SUPPLIED DATA:
----------
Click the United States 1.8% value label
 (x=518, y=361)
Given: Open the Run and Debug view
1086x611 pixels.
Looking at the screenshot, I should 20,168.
----------
EXERCISE INSTRUCTIONS: Gather each line of the listing above that contains the word "Click", and copy those lines out in full.

TASK ANSWER:
Click the United States 1.8% value label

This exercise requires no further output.